■ What the task requires: Among the records below, find the line that has "Copy the summary with the copy icon"; from there, give the lines again exactly, and stop after the line that has "Given: Select the Fill with color bucket tool".

** Opening Exercise material block **

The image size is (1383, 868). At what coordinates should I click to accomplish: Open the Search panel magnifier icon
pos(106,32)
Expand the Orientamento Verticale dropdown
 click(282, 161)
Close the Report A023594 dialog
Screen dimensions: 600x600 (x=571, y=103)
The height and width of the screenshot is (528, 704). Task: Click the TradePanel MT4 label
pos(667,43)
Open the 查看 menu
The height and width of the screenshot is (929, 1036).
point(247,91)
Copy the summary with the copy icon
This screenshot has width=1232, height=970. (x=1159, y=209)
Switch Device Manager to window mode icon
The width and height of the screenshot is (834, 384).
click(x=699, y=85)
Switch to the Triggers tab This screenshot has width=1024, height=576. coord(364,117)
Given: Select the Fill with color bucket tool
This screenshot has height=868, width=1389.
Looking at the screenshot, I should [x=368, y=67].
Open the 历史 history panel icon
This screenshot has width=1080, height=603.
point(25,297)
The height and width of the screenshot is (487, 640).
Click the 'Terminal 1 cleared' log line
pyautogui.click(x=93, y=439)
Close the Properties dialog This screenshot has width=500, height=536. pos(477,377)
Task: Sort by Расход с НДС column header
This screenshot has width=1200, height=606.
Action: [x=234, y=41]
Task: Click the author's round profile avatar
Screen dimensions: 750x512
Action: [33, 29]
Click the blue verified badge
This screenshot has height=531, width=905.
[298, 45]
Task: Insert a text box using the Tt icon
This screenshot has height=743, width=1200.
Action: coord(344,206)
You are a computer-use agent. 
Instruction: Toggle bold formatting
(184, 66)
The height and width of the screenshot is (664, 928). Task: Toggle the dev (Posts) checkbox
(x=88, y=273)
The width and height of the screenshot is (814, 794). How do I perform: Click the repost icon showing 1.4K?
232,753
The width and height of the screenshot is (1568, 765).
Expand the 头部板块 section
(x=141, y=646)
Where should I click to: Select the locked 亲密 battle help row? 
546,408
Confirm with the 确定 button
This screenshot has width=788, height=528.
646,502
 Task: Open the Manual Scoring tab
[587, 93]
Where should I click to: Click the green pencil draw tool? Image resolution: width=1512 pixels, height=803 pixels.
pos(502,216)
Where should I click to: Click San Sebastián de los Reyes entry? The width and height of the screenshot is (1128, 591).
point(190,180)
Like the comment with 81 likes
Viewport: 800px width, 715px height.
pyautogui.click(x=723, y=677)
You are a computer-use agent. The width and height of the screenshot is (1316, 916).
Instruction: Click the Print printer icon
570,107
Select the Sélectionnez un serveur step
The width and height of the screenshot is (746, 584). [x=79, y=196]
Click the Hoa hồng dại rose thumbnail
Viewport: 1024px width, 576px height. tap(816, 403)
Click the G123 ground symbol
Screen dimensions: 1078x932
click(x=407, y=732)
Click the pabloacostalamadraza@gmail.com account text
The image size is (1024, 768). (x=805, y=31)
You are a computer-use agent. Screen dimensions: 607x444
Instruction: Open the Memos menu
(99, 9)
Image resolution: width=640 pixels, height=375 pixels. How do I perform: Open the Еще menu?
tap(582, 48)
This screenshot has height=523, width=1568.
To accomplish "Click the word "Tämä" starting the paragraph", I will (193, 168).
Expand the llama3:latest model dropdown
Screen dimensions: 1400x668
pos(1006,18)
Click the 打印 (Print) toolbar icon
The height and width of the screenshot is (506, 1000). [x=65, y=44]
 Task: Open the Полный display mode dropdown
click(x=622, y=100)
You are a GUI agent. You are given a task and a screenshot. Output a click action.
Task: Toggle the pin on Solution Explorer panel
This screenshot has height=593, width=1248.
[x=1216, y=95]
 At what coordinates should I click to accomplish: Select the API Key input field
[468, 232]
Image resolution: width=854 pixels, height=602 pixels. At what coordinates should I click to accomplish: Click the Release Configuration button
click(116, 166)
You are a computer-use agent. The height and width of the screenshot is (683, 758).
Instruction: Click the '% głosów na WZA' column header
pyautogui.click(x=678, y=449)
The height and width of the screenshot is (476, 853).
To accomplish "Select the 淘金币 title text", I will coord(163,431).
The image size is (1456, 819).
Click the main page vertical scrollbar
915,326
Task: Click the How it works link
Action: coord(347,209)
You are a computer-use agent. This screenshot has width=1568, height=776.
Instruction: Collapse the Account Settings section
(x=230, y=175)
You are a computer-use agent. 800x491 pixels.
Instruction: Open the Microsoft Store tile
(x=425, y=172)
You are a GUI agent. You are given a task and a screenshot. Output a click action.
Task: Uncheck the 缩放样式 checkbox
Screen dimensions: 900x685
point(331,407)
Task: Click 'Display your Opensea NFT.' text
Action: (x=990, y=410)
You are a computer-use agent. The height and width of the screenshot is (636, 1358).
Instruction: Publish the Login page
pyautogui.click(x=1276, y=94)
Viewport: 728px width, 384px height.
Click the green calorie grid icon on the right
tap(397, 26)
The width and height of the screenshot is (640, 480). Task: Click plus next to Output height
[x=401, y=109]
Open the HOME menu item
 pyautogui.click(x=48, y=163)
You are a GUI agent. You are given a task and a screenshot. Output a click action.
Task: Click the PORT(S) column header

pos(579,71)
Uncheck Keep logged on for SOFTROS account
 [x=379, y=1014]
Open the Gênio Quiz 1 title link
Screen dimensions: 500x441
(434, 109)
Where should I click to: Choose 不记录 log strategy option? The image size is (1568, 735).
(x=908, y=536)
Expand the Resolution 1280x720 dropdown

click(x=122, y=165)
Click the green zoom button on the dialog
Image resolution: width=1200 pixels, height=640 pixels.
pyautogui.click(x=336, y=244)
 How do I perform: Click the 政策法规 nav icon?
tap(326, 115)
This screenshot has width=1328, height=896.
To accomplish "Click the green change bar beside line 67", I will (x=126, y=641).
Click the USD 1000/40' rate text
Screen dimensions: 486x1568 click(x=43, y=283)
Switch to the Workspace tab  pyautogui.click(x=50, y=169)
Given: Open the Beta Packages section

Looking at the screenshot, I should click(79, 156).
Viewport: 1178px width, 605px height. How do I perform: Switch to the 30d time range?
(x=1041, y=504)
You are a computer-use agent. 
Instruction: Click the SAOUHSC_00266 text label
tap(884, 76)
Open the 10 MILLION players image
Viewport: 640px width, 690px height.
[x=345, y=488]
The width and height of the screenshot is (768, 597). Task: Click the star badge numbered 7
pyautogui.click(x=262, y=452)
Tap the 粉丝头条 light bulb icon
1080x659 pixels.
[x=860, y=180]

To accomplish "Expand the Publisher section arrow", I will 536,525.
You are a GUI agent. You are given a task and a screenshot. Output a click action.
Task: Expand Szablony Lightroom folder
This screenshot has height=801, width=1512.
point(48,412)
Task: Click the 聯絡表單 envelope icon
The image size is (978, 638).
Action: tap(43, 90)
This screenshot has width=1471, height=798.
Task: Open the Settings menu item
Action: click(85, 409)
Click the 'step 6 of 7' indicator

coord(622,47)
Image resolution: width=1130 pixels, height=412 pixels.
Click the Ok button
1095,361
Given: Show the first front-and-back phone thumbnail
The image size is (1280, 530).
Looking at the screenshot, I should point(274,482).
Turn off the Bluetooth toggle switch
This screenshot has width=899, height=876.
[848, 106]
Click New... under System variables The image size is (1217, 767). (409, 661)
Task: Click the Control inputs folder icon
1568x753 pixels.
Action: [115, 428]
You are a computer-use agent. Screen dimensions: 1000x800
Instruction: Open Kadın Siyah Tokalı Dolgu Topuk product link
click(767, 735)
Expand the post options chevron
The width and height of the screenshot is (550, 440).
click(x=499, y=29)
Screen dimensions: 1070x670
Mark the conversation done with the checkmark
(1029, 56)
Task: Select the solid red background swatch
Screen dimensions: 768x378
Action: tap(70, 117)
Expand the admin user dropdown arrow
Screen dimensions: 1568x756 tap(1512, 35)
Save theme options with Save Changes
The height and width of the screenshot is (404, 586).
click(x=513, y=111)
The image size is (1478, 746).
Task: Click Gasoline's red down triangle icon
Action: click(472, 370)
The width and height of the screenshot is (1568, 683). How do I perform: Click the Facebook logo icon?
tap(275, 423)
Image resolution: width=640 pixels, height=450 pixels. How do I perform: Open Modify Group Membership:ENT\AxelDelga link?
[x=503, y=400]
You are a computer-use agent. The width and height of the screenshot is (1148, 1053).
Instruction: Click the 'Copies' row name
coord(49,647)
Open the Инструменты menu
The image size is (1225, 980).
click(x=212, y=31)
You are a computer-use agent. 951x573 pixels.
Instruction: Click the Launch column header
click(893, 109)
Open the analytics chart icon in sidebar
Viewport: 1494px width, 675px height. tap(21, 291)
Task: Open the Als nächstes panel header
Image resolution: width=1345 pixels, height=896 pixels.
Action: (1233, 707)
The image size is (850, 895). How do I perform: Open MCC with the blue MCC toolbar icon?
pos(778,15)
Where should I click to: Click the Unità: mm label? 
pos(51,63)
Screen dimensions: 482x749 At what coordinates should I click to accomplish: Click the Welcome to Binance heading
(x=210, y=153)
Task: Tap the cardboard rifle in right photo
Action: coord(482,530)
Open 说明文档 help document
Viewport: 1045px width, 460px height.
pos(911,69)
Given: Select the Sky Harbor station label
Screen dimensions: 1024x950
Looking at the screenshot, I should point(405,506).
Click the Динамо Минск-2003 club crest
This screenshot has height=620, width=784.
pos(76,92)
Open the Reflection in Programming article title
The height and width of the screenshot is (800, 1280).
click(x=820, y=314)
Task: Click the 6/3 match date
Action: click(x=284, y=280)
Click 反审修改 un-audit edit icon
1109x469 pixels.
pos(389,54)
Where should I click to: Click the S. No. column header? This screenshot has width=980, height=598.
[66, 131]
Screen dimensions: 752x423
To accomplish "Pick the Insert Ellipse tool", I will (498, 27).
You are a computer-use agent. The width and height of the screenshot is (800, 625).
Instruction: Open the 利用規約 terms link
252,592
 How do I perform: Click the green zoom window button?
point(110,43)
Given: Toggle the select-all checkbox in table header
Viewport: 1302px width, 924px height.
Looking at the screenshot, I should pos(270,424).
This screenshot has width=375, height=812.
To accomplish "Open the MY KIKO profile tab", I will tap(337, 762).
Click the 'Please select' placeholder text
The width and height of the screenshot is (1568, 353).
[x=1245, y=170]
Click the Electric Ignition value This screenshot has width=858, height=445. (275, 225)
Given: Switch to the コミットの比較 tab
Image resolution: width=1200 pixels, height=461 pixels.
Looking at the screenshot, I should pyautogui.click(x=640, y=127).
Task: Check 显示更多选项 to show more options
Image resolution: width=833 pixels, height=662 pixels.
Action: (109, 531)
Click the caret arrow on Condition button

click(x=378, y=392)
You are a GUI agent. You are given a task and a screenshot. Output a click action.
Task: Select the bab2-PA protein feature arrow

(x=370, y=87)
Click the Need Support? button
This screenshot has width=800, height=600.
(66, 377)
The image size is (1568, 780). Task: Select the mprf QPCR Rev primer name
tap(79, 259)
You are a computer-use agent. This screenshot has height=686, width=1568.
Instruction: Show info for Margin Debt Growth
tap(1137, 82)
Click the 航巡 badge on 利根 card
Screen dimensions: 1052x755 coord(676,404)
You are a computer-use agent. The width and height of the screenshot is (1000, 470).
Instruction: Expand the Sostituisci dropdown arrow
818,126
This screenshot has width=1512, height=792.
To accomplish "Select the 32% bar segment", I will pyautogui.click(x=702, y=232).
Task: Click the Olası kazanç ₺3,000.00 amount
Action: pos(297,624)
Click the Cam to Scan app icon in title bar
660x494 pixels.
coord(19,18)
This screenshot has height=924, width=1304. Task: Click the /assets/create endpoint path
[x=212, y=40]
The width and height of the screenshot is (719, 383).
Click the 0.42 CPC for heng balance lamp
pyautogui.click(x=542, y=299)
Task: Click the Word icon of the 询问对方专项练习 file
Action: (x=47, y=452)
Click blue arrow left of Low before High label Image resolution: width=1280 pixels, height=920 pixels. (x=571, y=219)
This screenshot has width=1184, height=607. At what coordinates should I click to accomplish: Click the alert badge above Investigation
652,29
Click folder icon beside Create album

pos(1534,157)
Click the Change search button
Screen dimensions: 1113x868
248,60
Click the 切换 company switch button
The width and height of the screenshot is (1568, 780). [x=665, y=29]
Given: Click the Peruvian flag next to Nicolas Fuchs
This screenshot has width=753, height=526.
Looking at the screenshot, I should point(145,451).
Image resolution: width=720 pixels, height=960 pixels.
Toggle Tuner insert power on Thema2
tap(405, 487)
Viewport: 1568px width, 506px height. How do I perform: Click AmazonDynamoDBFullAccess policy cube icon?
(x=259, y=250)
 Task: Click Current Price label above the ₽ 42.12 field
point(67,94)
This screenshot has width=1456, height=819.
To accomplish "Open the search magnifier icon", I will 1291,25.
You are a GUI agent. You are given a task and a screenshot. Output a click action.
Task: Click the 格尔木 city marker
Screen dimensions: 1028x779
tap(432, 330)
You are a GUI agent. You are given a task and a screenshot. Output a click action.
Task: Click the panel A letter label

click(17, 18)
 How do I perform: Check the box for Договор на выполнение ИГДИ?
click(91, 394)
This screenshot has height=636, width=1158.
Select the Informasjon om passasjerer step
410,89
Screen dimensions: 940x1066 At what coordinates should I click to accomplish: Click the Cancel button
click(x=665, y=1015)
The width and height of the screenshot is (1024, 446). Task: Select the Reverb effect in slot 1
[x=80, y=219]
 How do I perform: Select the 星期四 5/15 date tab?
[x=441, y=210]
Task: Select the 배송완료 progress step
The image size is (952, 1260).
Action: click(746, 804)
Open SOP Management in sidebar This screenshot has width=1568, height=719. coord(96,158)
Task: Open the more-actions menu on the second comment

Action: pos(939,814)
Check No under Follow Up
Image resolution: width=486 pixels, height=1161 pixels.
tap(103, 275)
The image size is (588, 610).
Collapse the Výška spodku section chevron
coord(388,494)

** Closing Exercise material block **

■ Solution:
Copy the summary with the copy icon
This screenshot has width=1232, height=970. (x=1159, y=209)
Switch Device Manager to window mode icon
The width and height of the screenshot is (834, 384).
click(x=699, y=85)
Switch to the Triggers tab This screenshot has width=1024, height=576. coord(364,117)
Given: Select the Fill with color bucket tool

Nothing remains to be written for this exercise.